Joseph Rogers (1821–1889) was an English physician and campaigning medical officer.

==Life==
The elder brother of Thorold Rogers, he was born at West Meon, Hampshire. For 40 years Rogers promoted reform in the administration of the Poor Law. Beginning a medical practice in London in 1844, he became supernumerary medical officer at St Anne's, Soho, in 1855, on the occasion of an outbreak of cholera. The following year he was appointed medical officer to the Strand workhouse.

The conditions in the Strand workhouse had been found very bad by the future reformer Louisa Twining, when she visited in 1853. Rogers had the workhouse master George Catch removed, on the grounds that Catch had delayed calling a doctor for a woman in pain giving birth, to save money.

In 1861 Rogers came before the select committee of the House of Commons, speaking on the supply of drugs in workhouse infirmaries, and his views were adopted. Much of the evidence on which Gathorne Hardy relied in pushing for the Metropolitan Poor Act 1867 (30 & 31 Vict. c. 6) came from Rogers. In 1868 zeal for reform brought him, however, into conflict with the guardians, and the president of the poor-law board, after an inquiry, removed him from office. In 1872 he became medical officer of the Westminster Infirmary. Here also the guardians resented his efforts at reform and suspended him, but he was reinstated by the president of the poor-law board, and admirers presented him with a testimonial.

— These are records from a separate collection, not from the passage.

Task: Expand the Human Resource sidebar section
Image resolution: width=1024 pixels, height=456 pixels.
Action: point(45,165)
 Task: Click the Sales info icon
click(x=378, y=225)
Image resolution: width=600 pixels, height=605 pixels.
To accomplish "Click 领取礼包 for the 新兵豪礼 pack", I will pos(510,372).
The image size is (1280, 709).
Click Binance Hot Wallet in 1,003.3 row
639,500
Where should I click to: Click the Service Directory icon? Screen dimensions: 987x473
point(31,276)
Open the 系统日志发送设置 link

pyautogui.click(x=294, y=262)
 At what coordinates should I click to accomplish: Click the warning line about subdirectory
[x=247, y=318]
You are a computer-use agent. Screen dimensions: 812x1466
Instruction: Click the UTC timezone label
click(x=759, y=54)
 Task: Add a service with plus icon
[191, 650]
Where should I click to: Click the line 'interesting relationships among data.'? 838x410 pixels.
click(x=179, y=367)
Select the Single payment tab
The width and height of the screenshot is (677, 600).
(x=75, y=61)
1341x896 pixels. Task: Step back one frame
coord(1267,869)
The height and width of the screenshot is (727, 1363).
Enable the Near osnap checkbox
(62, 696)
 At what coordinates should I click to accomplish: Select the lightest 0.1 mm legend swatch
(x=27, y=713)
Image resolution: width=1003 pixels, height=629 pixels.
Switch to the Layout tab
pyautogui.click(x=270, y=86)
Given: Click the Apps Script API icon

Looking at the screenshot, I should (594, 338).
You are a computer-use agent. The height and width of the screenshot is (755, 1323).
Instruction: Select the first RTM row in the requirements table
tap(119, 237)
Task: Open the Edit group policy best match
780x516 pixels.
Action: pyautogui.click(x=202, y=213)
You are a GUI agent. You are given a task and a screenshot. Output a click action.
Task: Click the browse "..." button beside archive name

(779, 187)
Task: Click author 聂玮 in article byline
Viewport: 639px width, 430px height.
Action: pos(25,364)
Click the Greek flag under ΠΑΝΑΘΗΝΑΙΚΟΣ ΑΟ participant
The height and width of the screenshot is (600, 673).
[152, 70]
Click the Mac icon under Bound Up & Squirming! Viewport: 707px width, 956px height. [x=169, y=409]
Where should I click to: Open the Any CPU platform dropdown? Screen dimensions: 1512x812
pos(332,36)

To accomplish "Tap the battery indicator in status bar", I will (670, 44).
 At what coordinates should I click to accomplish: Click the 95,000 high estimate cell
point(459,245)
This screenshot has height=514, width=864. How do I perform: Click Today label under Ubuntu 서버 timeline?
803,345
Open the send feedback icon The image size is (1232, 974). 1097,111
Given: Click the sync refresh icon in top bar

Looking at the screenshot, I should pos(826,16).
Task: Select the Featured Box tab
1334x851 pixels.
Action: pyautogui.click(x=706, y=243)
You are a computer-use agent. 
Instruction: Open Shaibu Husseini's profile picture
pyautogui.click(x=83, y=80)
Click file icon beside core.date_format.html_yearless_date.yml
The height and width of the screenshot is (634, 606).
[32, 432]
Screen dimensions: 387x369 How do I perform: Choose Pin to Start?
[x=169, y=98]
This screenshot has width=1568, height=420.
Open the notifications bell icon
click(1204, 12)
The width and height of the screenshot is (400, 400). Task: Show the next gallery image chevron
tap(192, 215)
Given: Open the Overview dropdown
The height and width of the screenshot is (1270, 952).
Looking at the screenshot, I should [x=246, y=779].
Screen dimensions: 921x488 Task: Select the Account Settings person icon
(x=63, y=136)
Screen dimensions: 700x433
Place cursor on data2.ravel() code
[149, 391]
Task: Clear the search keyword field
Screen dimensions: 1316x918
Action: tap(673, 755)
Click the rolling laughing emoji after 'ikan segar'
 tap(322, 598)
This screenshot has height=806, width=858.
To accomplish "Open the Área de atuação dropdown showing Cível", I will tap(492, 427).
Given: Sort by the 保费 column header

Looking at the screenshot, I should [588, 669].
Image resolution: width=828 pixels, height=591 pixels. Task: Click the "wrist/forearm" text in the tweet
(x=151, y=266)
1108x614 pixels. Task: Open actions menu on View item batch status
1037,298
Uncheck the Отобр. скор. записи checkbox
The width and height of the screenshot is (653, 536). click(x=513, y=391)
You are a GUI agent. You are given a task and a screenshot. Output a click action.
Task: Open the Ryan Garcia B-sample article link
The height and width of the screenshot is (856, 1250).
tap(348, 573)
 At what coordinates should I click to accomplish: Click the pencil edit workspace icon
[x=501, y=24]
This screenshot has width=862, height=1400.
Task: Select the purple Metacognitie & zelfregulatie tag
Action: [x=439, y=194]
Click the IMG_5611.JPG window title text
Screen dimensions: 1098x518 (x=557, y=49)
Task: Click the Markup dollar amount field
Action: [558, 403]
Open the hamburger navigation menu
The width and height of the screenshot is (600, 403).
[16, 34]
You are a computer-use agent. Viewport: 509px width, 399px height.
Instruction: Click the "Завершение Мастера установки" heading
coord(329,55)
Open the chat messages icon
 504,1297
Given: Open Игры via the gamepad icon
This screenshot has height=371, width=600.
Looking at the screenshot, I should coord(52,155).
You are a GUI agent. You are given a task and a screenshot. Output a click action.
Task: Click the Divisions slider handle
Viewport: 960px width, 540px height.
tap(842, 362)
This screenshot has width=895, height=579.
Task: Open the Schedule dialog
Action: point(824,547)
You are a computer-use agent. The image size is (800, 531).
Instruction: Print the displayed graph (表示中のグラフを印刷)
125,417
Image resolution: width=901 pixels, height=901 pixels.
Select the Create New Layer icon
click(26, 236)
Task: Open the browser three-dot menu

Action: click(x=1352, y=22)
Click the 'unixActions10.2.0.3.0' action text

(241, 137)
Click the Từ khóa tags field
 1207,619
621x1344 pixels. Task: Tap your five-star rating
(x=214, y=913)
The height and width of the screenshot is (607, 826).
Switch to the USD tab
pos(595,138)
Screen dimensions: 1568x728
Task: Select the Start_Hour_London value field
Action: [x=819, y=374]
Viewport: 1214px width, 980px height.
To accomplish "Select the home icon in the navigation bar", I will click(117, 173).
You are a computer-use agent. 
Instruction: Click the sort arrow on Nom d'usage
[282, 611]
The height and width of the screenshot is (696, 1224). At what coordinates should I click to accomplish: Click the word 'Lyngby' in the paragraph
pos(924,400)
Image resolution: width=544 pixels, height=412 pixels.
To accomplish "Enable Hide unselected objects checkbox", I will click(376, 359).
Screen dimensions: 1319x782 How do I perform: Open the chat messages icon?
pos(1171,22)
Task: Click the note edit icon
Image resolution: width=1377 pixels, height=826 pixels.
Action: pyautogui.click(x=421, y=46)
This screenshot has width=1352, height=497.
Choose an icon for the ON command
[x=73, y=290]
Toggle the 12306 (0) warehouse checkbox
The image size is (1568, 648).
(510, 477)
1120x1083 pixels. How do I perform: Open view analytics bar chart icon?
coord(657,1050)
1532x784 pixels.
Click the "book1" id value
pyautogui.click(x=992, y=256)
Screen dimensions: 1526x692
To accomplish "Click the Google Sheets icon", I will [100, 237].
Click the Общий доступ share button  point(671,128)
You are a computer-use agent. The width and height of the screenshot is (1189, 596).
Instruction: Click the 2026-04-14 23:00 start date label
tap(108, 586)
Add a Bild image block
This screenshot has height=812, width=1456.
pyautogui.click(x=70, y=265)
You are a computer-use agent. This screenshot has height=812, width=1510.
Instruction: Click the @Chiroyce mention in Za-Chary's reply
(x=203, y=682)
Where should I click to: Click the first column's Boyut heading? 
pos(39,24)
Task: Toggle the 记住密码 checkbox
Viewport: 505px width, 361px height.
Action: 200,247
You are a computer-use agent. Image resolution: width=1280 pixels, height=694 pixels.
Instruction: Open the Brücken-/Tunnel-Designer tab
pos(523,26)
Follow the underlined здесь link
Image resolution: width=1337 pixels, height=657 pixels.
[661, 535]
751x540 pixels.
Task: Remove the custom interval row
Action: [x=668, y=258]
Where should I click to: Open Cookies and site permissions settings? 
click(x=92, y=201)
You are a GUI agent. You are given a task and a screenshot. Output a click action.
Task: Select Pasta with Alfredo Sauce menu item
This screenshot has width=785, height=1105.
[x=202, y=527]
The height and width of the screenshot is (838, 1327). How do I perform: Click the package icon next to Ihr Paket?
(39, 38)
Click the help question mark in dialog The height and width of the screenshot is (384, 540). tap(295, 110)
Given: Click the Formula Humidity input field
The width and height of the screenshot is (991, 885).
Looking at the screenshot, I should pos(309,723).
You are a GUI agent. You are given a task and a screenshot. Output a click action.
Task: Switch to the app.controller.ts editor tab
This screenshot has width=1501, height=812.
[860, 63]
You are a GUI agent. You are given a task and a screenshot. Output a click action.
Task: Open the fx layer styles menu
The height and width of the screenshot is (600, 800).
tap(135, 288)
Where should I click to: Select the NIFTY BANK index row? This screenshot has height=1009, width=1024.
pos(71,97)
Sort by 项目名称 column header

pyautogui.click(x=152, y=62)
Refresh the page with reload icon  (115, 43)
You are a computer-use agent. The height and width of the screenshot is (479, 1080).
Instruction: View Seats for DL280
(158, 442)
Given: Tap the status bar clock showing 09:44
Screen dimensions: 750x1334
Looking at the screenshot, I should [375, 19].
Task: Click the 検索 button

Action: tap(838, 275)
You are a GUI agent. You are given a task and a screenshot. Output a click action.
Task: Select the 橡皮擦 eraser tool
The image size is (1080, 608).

Rogers was appointed in 1872 to the Westminster workhouse, where his predecessor French told him he had dispensed only a placebo for 40 years, keeping the entire drugs budget. He was the founder and for some time president of the Poor Law Medical Officers Association. He helped to establish the Association for the Improvement of the Infirmaries of London Workhouses The system of poor-law dispensaries and separate sick wards, with proper staffs of medical attendants and nurses, was due to the efforts of Rogers and his colleagues. He died in April 1889. His Reminiscences were edited by his brother Thorold.